Haruka holte ihr Handy heraus und tippte ihre Worte in einen Übersetzer ein, bevor sie es ihm zeigte. 'Lass mich wieder raus. Ich will zum Flughafen zurück.' Er schmunzelte. Blitzschnell ergriff er ihr Telefon, um ihr ebenfalls eine Nachricht zu schreiben, die in ihre Sprache übersetzt wurde. 'Lass uns ein bisschen Spaß auf dem Mondfest haben. Ich werde dich rechtzeitig zurückbringen.' Haruka las die Nachricht und stöhnte einmal schwer. So schrieben sie immer wieder Nachrichten hin und her. Eben solange, bis ihr Akku vor dem abkacken war.

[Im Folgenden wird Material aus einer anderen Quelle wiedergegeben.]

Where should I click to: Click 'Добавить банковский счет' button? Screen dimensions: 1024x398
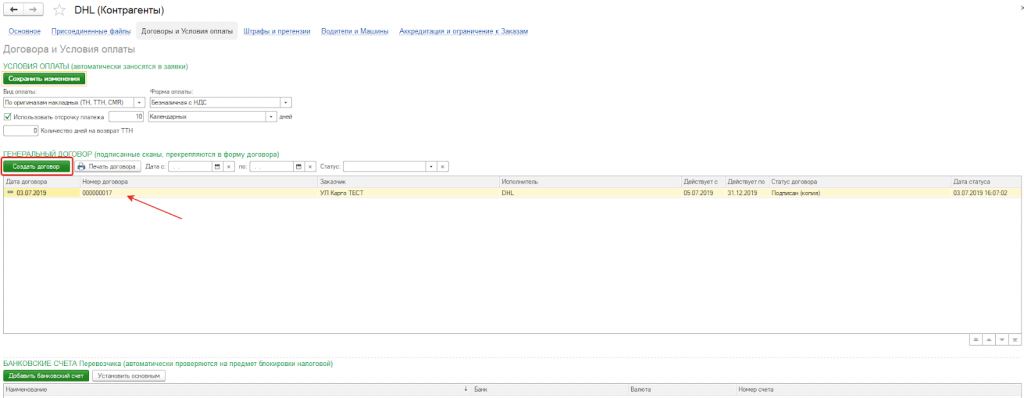(46, 376)
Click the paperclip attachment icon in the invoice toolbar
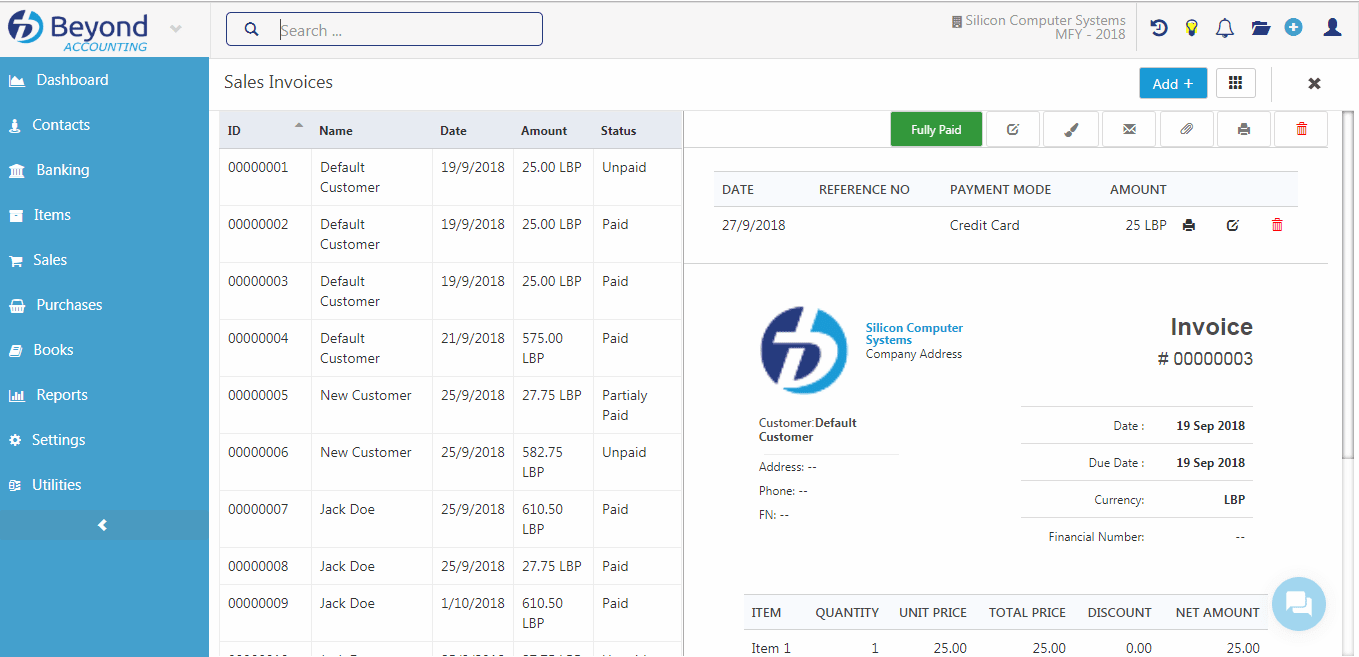1359x657 pixels. click(1186, 129)
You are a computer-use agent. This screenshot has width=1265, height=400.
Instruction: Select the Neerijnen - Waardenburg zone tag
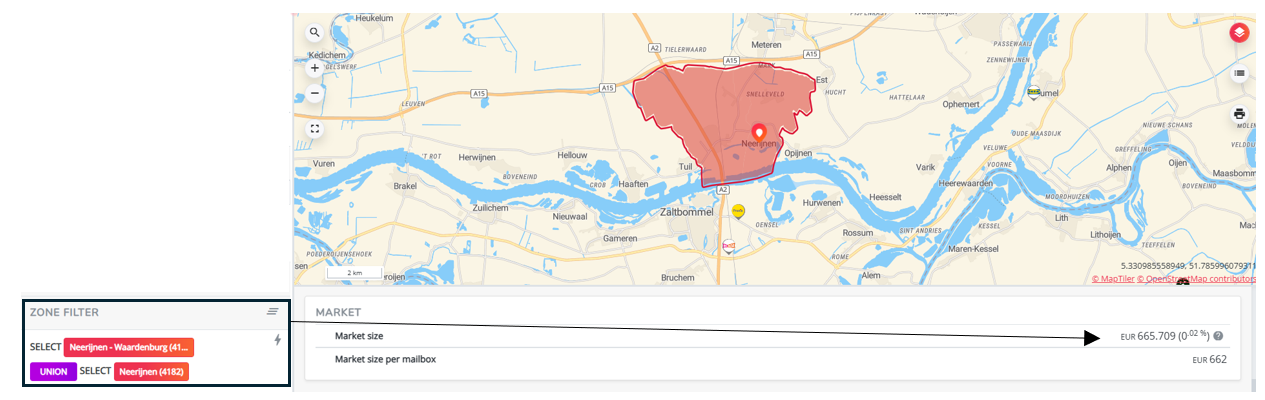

'Für wen hältst du dich eigentlich? Dem Kaiser von China?'
'Höchstpersönlich!'
'Ja von wegen. Das war der beste Witz, den ich je gehört habe.'
'Das war kein Witz.'
'Natürlich! Und ich bin in Wahrheit die Zahnfee.'
'Du darfst mich kaiserliche Hoheit nennen.'
'Wohl eher kaiserliche Nervensäge.'

Qin lachte, als er diese Worte las. Er gab ihr das Handy ohne Erwiderung zurück. Wie er die Buchstaben mit der Augenbinde lesen und schreiben konnte, war Haruka ein Rätsel gewesen. Besser sie hinterfragt es nicht, sonst würde sie noch Migräne vom vielen nachdenken bekommen. Aber wenn man bedachte, wie gut er gekleidet war und wie viele Wachen ihn begleiteten, war es nicht einmal so abwegig, was dieser Typ behauptete. Haruka schluckte einmal. Sie saß also mit dem Kaiser von China in seiner persönlichen Sänfte und wurde von ihm auf das sogenannte Mondfest entführt. Ein absurder Gedanke. Doch gerade das machte Haruka überaus nervös. Sie wollte doch nur ihre Großeltern besuchen. Wo war sie hier nur hingeraten?